Dit vonnis is gewezen door mr. S. Timmermans, voorzitter, mr. G.H. Meijer en
mr. J. de Ruiter, rechters, in tegenwoordigheid van mr. E.M.A. van den Hoek, griffier, en is in het openbaar uitgesproken op 11 juli 2024.
Buiten staat
Mr. G.H. Meijer is niet in de gelegenheid dit vonnis mede te ondertekenen.

Voetnoten

1.Wanneer hierna wordt verwezen naar dossierpagina’s, zijn dit pagina’s uit het dossier van de politie eenheid Oost-Nederland met nummer PL0600-2024064538 van 12 feb 2024. Tenzij hieronder anders wordt vermeld, wordt steeds verwezen naar bladzijden van een in de wettelijke vorm, door daartoe bevoegde personen, opgemaakt proces-verbaal.
2.Het proces-verbaal van aanvullend verhoor van getuige [slachtoffer 1] van 21 februari 2024, losbladig, pagina 1.
3.De verklaring van verdachte [verdachte] ter terechtzitting van 27 juni 2024, inhoudende dat hij meerdere stenen heeft gegooid, en het proces-verbaal van verhoor van getuige [slachtoffer 1] van 11 februari 2024, pagina 18.

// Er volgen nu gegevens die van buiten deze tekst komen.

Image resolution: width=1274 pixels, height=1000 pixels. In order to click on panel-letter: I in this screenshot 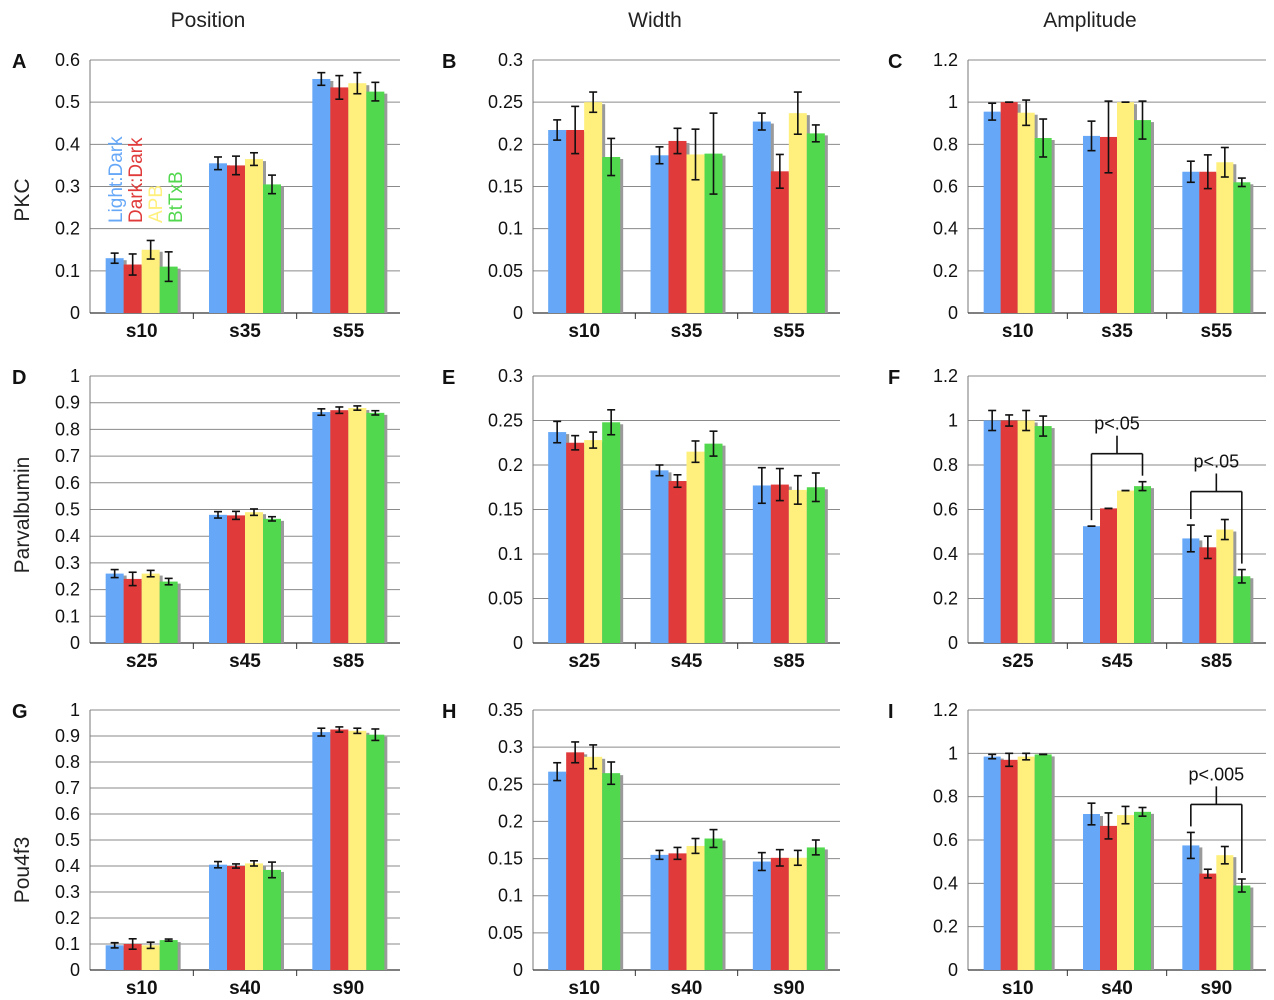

4.Het proces-verbaal van verhoor van getuige [slachtoffer 2] van 11 februari 2024, pagina 20 en het proces-verbaal van aanvullend verhoor van getuige [slachtoffer 1] van 21 februari 2024, losbladig, pagina 1.
5.Het proces-verbaal van aanvullend verhoor van getuige [slachtoffer 1] van 21 februari 2024, losbladig, pagina 1.
6.Het proces-verbaal van aanvullend verhoor van getuige [slachtoffer 1] van 21 februari 2024, losbladig, pagina 1.
7.Wanneer hierna wordt verwezen naar dossierpagina’s, zijn dit pagina’s uit het dossier van de politie eenheid Oost-Nederland met nummer PL0600-2024064538 van 12 feb 2024. Tenzij hieronder anders wordt vermeld, wordt steeds verwezen naar bladzijden van een in de wettelijke vorm, door daartoe bevoegde personen, opgemaakt proces-verbaal.
8.Wanneer hierna wordt verwezen naar dossierpagina’s, zijn dit pagina’s uit het dossier van de politie eenheid Oost-Nederland met nummer PL0600-2024085845 van 22 april 2024. Tenzij hieronder anders wordt vermeld, wordt steeds verwezen naar bladzijden van een in de wettelijke vorm, door daartoe bevoegde personen, opgemaakt proces-verbaal.